Stored data
Start of Block

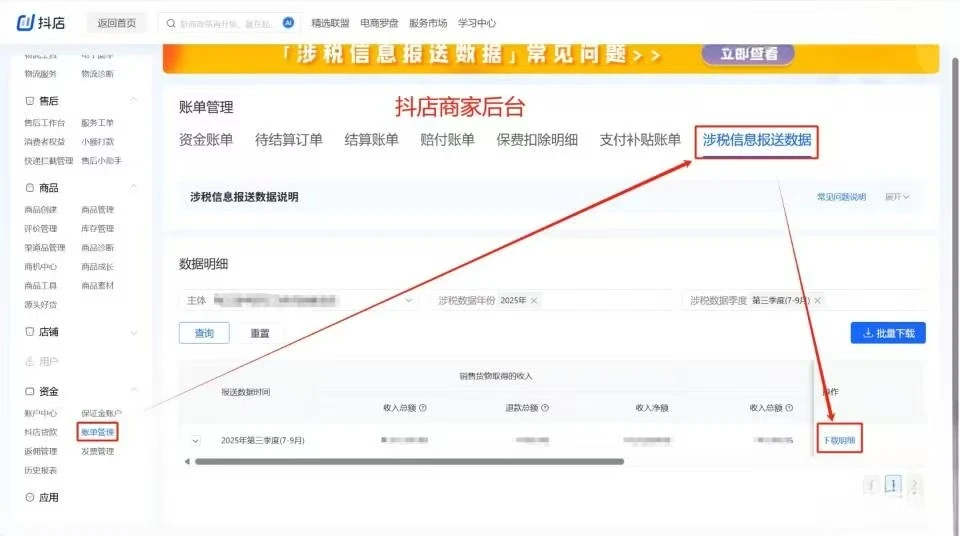Click the magnifier search icon in top bar
The height and width of the screenshot is (536, 960).
tap(171, 22)

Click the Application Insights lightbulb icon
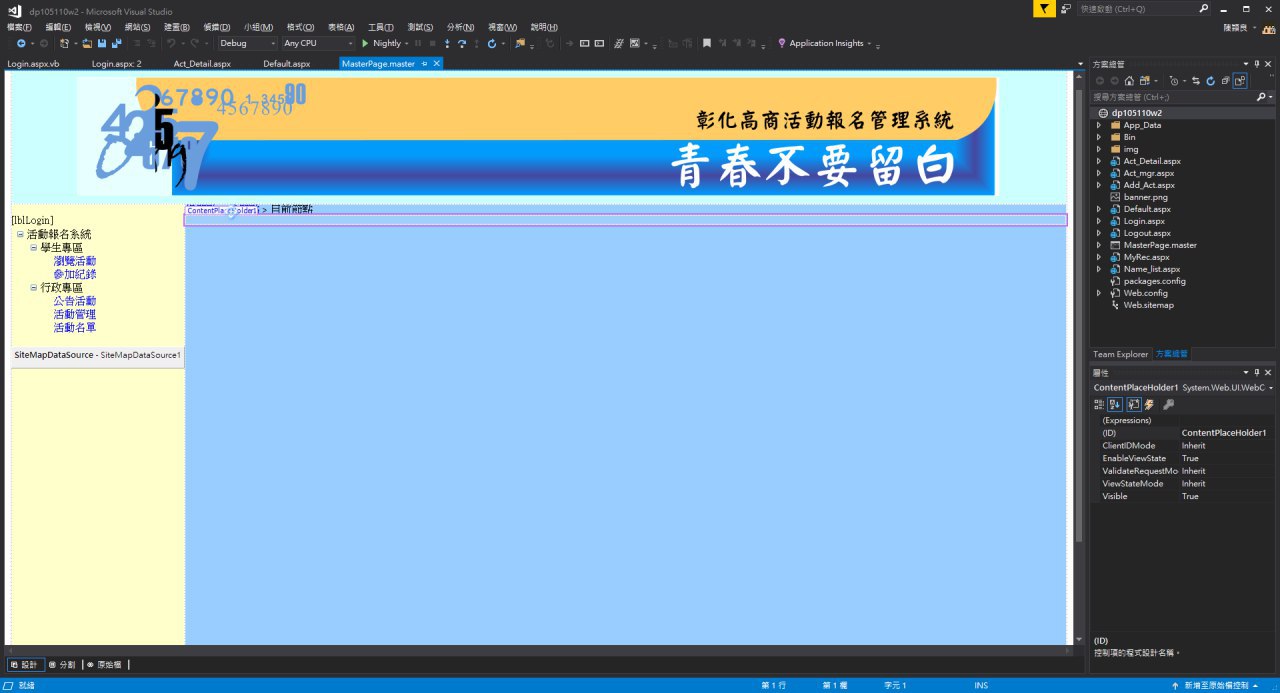tap(782, 44)
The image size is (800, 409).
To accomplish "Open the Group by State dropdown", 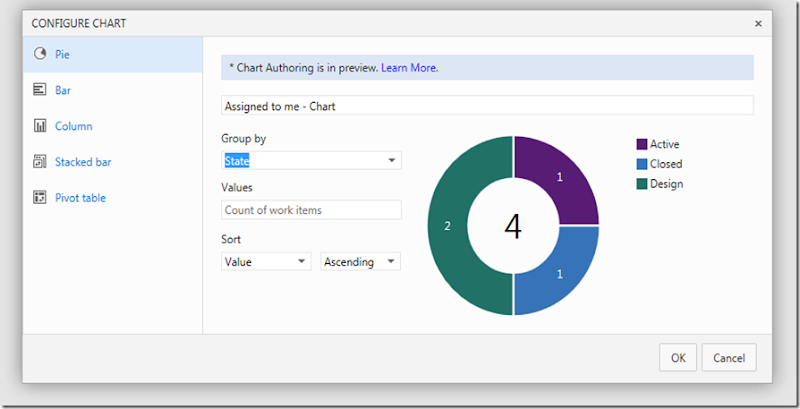I will coord(310,160).
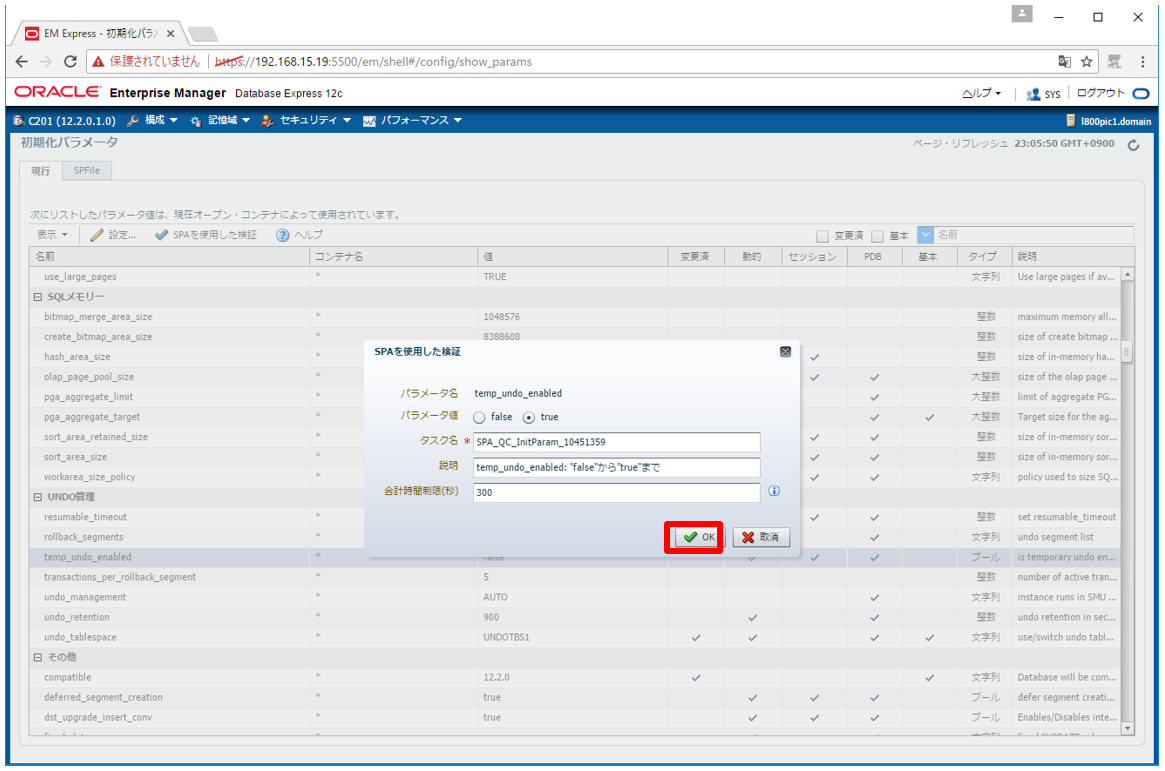The height and width of the screenshot is (771, 1165).
Task: Toggle the 変更済 filter checkbox
Action: click(x=822, y=236)
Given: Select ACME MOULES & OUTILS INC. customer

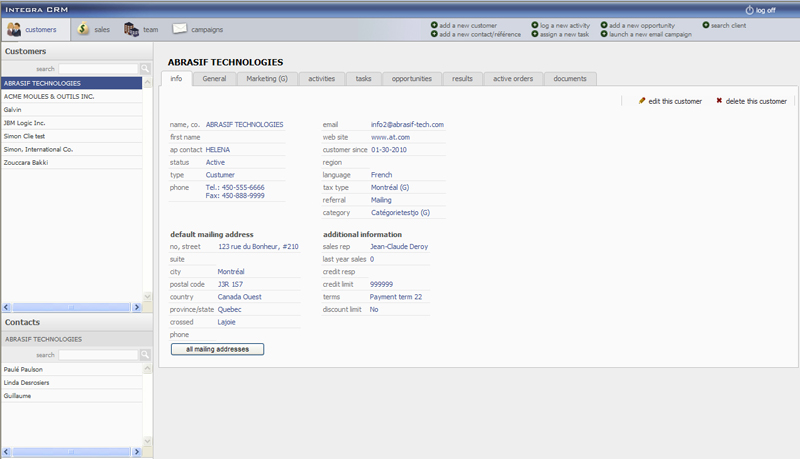Looking at the screenshot, I should point(48,96).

End of Block

§ What to do:
Starting at the line above with "Click the Application Insights lightbulb icon", output every line exactly up to and including the line with "The image size is (800, 409).", but none of the pictures.

§ Response box:
Click the Application Insights lightbulb icon
tap(782, 44)
The image size is (800, 409).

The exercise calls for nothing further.